Cette séquence brouille une fois encore le message gouvernemental. "En politique, plus encore qu'ailleurs, la règle d'or c'est que vous dites ou vous ne dites pas, mais si vous dites, vous faites. Sinon, vous perdez votre crédit, ou n'en retrouvez pas si vous l'avez déjà perdu", résume le politologue Olivier Duhamel. L'opposition n'a d'ailleurs pas manqué de s'emparer de cette cacophonie pour montrer que l'exécutif navigue à vue. "C'est une roue de la fortune, on ne sait pas sur quoi on va s'arrêter", a soupiré Nathalie Kosciusko-Morizet, candidate à la primaire de la droite, sur iTélé. D'abord borné, l'exécutif a ensuite semblé faible. Comme souvent lorsqu'il a tenté des compromis alors qu'il était dos au mur (affaire Leonarda, déchéance de nationalité), le gouvernement prend le risque de ne satisfaire personne après avoir mécontenté tout le monde.

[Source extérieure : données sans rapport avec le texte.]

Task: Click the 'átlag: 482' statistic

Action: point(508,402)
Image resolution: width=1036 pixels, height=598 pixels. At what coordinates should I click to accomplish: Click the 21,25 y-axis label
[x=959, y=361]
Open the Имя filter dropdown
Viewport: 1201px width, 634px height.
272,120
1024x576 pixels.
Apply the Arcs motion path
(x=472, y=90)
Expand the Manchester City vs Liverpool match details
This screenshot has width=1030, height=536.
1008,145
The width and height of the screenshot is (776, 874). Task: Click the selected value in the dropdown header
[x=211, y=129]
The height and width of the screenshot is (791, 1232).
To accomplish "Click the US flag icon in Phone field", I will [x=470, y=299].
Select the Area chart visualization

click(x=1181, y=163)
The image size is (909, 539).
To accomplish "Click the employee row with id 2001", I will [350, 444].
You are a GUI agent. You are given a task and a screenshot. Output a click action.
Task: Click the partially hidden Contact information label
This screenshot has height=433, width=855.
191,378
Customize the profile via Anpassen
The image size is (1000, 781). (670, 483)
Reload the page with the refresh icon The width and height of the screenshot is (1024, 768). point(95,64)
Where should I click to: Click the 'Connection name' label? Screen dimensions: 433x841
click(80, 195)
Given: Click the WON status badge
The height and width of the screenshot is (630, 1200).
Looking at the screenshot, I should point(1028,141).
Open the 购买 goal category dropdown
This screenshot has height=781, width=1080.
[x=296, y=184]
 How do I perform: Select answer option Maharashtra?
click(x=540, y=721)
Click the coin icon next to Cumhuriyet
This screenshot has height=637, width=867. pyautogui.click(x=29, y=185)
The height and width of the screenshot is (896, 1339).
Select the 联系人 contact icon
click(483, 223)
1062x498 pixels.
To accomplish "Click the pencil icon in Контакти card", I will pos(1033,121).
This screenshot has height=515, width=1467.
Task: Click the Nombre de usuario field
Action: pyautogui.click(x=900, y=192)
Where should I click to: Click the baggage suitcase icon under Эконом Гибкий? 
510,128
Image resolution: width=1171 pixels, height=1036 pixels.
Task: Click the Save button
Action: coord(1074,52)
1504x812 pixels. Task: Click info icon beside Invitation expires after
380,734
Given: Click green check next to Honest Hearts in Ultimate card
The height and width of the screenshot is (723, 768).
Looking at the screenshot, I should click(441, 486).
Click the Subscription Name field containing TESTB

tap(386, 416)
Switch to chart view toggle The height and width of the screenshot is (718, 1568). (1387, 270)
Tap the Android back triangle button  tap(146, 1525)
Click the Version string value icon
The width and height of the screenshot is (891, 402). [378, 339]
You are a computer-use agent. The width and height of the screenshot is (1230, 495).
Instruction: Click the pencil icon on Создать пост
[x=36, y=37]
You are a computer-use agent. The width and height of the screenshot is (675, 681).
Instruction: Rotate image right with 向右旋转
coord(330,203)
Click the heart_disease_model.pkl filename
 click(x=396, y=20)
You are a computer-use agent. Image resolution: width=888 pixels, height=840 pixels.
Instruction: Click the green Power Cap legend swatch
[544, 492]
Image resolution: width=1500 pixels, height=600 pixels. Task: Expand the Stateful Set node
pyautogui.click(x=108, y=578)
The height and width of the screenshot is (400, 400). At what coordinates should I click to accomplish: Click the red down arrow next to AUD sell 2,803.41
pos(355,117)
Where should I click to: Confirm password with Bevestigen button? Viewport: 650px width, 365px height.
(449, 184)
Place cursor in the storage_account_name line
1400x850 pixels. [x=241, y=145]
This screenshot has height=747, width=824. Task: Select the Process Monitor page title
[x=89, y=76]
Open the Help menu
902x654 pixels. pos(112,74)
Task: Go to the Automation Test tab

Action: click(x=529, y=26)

Les Républicains qui avaient appelé à interdire la manifestation possèdent un argument supplémentaire pour faire valoir le manque d'autorité de l'exécutif. "C'est l'état d'urgence élastique", a pesté Thierry Mariani, député LR. "On gonfle les muscles, puis on les dégonfle." Quant à Nicolas Sarkozy, qui avait pris le contre-pied de sa famille politique en se prononçant mardi contre une interdiction de manifester, la décision finale du gouvernement ne peut que le conforter. Mais pour Olivier Duhamel, c'est surtout l'extrême droite qui va tirer son épingle du jeu. "Une telle séquence profite à ceux qui dénigrent la politique et le supposé système."